Saturday, December 2, 2023
Archbishop Thomas Wenski - The Archdiocese of Miami
Archbishop Thomas Wenski preached this homily on the vigil Mass for the first Sunday of Advent, Dec. 2, 2023, at St. Mary Cathedral.
There’s a story about how one day at a busy chancery, a man looking a bit disheveled arrived and demanded to see the bishop. When the secretary asked him his name, he said he was Jesus. The secretary went to the bishop and said, “There’s a man outside demanding to see you who claims that he is Jesus, what do I do?” The bishop replied: “Look busy.”
This first Sunday of Advent reminds us that Jesus is coming again and so, look busy! At least, stay awake! Now, whether Jesus’ coming is “good news” to you or not, depends on whether his first coming was “good news” to you. There’s a bumper sticker I saw once: Jesus is coming again ... and, boy, he is mad.
But Advent is not about a judgmental God trying to scare us into heaven; rather it is about a merciful God inviting us to see what he is offering us. God keeps his word – he keeps his word by giving the Word to us. This Word was addressed to us in various ways by various prophets, and in the fulness of time, this Word came and dwelt among us, taking on our very flesh, becoming like us in everything but sin.
Advent calls us to some introspection. It poses to us the question, “What are we looking for?” “Where do we put our priorities?” “What is the good news we want to hear?” And is it really good news for us? Advent reminds us: “The Lord is coming” and thus calls us to renew our hope, faith, and courage. Advent calls us to a continued struggle for justice; it calls us to find in the Word who becomes our own flesh healing and wholeness.
Almost sixty years ago, the bishops at the Second Vatican Council said it like this: “(T)he Church, ‘like a stranger in a foreign land, presses forward amid the persecutions of the world and the consolations of God, announcing the cross and death of the Lord until He comes.’ By the power of the risen Lord, she is given strength that she might, in patience and in love, overcome her sorrows and her challenges, both within herself and from without, and that she might reveal to the world, faithfully though darkly, the mystery of her Lord until, in the end, it will be manifested in full light.” (Lumen Gentium)

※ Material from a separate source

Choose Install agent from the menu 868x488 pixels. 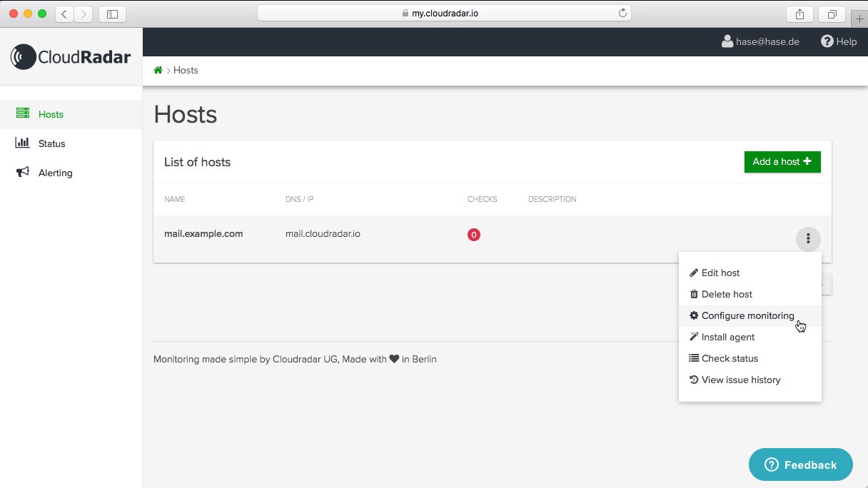(727, 337)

And we do have sorrows and challenges. Everybody has sorrows and challenges, for such is the nature of our exile in this valley of tears. Yet, like a stranger in a foreign land, the Church (and remember, Church, that’s you), the Church presses forward “amid the persecutions of the world and the consolations of God.”
But we walk as disciples of Jesus Christ as we make our earthly journey. As his disciples, if we walk with him, he will lead us to glory. But he is honest with us. The road to glory passes along the way of the Cross.
Advent prepares us for Christmas, the birth of the Christ child in the poverty of a stable. God becomes a man like us, so that he can one die for us, and in dying destroy our death and restore us to life.
During Advent, the Scriptures will speak to us of how God acts in our history to save a fallen humanity lost in a world of fragile peace and broken promises. God comes to save us: to save us from ourselves, really.
Let’s remember one thing: the Bible was written by people who were oppressed. Of course, the Bible is God’s word, but that word was communicated to us through human authors who despite their being oppressed, despite their being persecuted, communicated to us that in this world of sin, of division, of war, God will have the final say. Now, doesn’t that sound like “good news” to you?
Well, like I said at the beginning of my homily — that depends. But we won’t have any need to fear the Lord when he comes again in glory, if we didn’t hesitate to accept him when he came the first time, in humility, as a little child in the poverty of Bethlehem and if we welcome him into our hearts and our lives through his Word and sacraments today.